Question

(\frac{d}{dt}(ln(3 + 12t)) =)

Explanation:

Step1: Recall the chain rule

The chain rule states that if we have a composite function \( y = \ln(u) \) where \( u = 3 + 12t \), then \( \frac{dy}{dt}=\frac{dy}{du}\cdot\frac{du}{dt} \).
First, find the derivative of the outer function \( y = \ln(u) \) with respect to \( u \): \( \frac{d}{du}(\ln(u))=\frac{1}{u} \).

Step2: Find the derivative of the inner function

Now, find the derivative of the inner function \( u = 3 + 12t \) with respect to \( t \): \( \frac{du}{dt}=\frac{d}{dt}(3 + 12t)=12 \).

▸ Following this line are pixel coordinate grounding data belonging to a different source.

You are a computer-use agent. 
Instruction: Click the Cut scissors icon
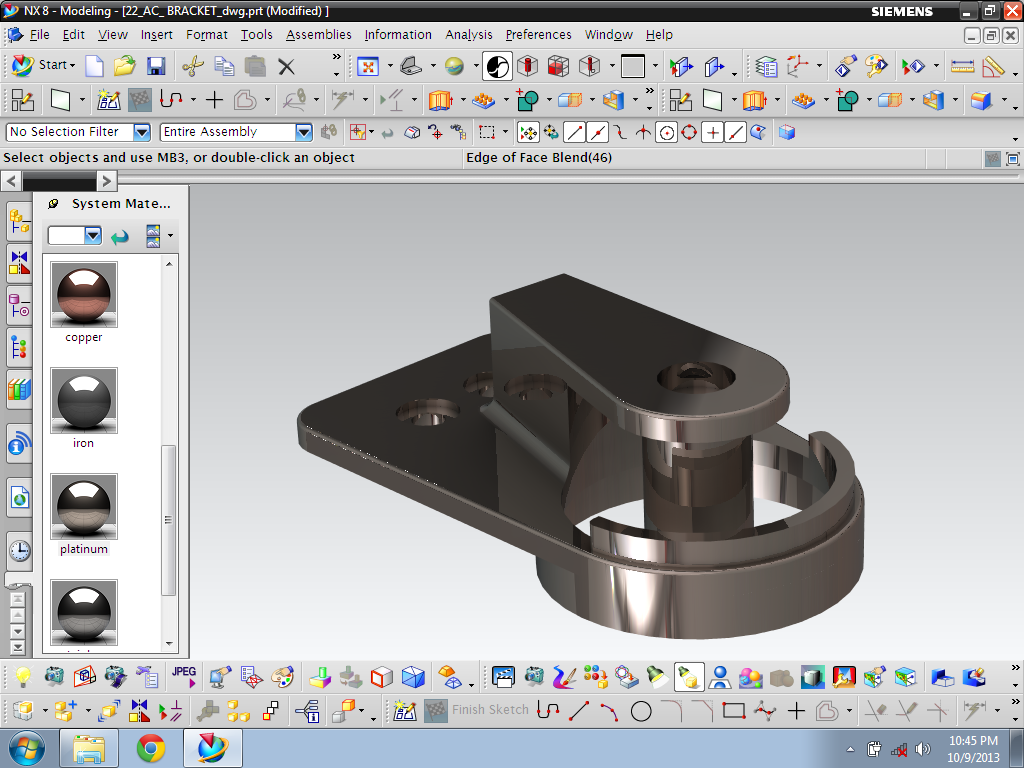coord(193,66)
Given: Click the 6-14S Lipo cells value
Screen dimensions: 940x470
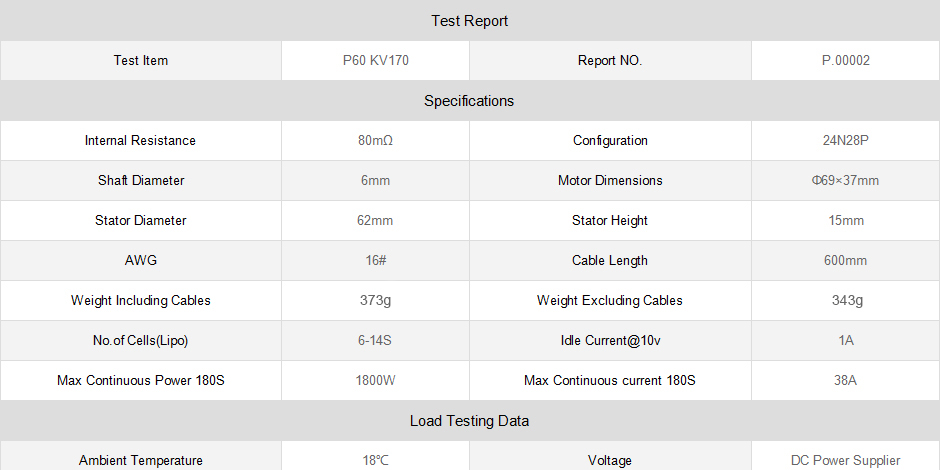Looking at the screenshot, I should tap(375, 341).
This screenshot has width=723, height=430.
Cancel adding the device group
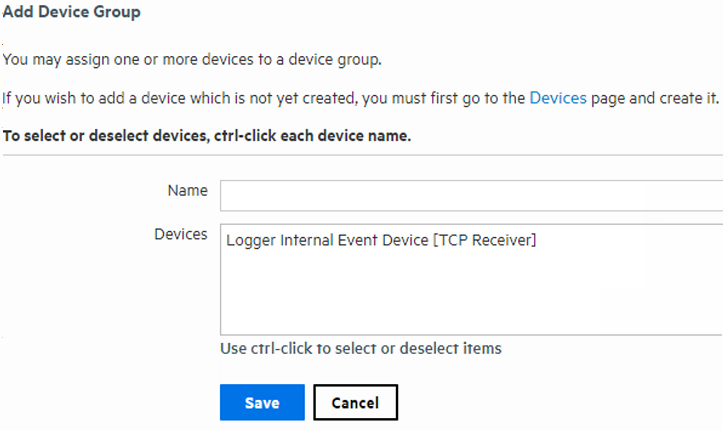pos(355,403)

Step3: Apply the chain rule

Substitute \( u = 3 + 12t \) and the derivatives we found into the chain rule formula:
\( \frac{d}{dt}(\ln(3 + 12t))=\frac{1}{3 + 12t}\cdot12 \)
Simplify the expression: \( \frac{12}{3 + 12t}=\frac{12}{3(1 + 4t)}=\frac{4}{1 + 4t} \) (or we can leave it as \( \frac{12}{3 + 12t} \), but simplifying gives a neater form).

Answer:

\( \frac{12}{3 + 12t} \) (or simplified as \( \frac{4}{1 + 4t} \))